RE: What can't my trainer do?
Trainers are aerobatcially challenged for a number of reasons:
1. Control surfaces are smaller (with less throw) - makes aerobatics slower.
2. Wings have dihedral, washout, and are often flat-bottomed - makes inverted flight far more aerodynamically difficult because a lot of elevator is required to maintain it, and also, because of the washout and wing-shape, the stall speed inverted is often much higher than right-way-up.
Given that most aerobatic manouvers require consistency and smoothness, it is always going to be more difficult to perform the manouvers with a trainer wich is VERY biased toward flying right-side-up. Further, many manouvers require the plane to maintain knife-edge travel which requires a large rudder. Things like slow rolls, 4 point rolls, etc all require Knife-edge capabilities. Many trainers simply do not have the rudder "authority" to do them.
Finally, aerobatic planes have a very good seperation between the pitch, yaw, and roll axi. The rudder affects yaw only. The elevator affects pitch only, and the ailerons affect roll only. Trainers have dihedral wings, and the controls often affect more than one axis (rudder affects yaw and roll axis on a trainer).
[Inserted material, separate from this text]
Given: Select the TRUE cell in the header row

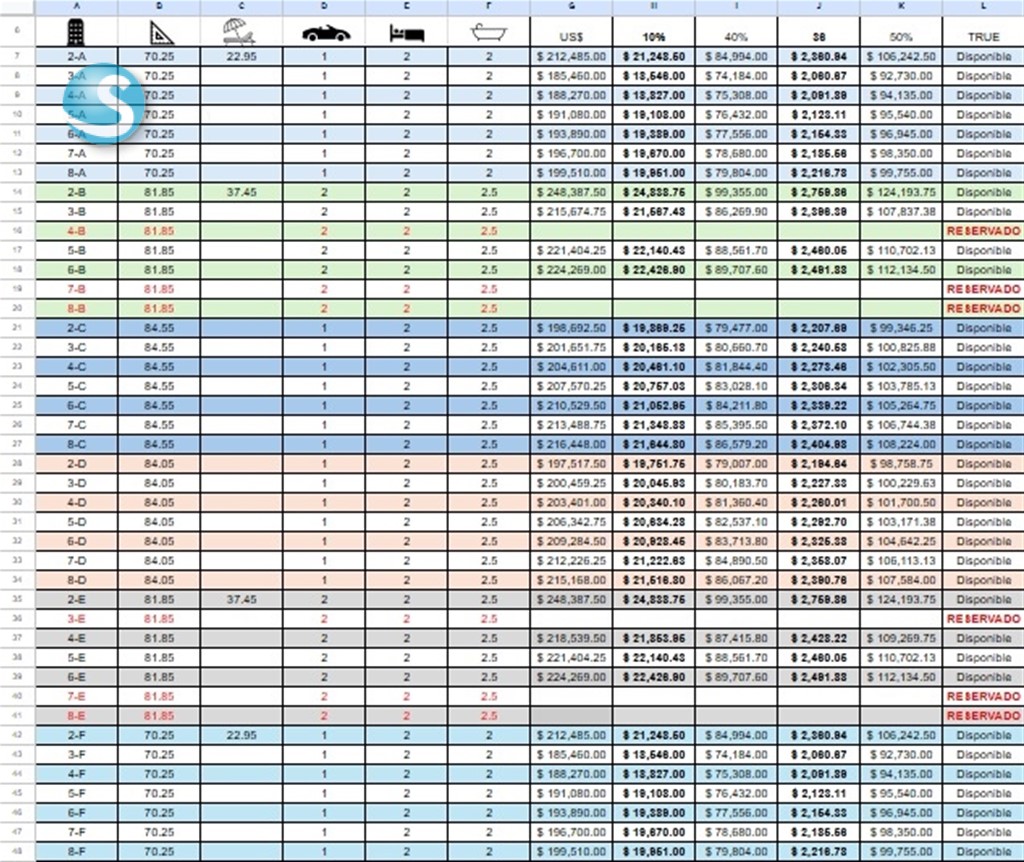Looking at the screenshot, I should [982, 37].
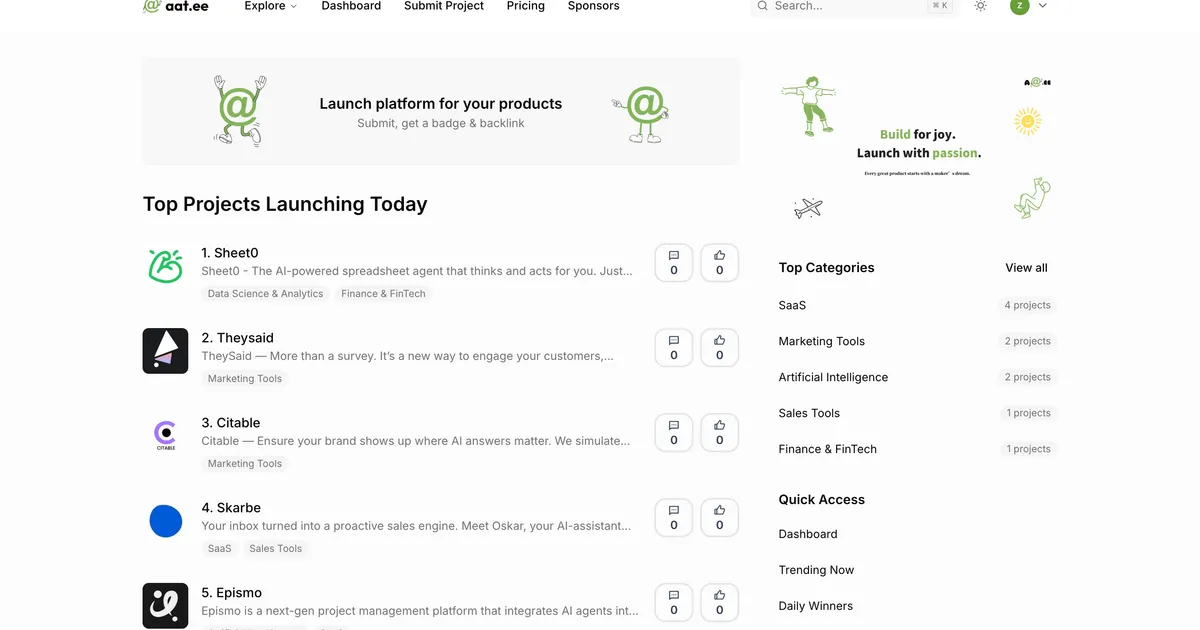This screenshot has height=630, width=1200.
Task: View all top categories
Action: pos(1026,268)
Thus, to perform aerobatics, you have to reverse the "unwanted" axis rotations.... for example, in a hammer-head, you have to use throttle, rudder, and opposite aileron to get a straight hammer-head with a trainer, but with a more aerobatic plane, you could do it with pretty much rudder and throttle only.
So, some moves are simply not possible with a trainer because the control surfaces do not have enought authority (like a knife-edge), and other moves are more complicated by having to counter-act the adverse axis change with the trainer-s control surfaces.
Bottom line, there is a lot a trainer CAN do, and if you can do the moves with a trainer, you can be pretty confident that you will be able to master them on a an arerobatic plane as well (aerobatics becomes easier with an aerobatic plane!).